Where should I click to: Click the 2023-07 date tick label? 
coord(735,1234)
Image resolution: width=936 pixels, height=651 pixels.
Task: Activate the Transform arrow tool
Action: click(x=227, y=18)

+ + + + + + +

Word for word, copy out all the data given above.

> **Response for this exercise**
Where should I click to: Click the 2023-07 date tick label? 
coord(735,1234)
Image resolution: width=936 pixels, height=651 pixels.
Task: Activate the Transform arrow tool
Action: click(x=227, y=18)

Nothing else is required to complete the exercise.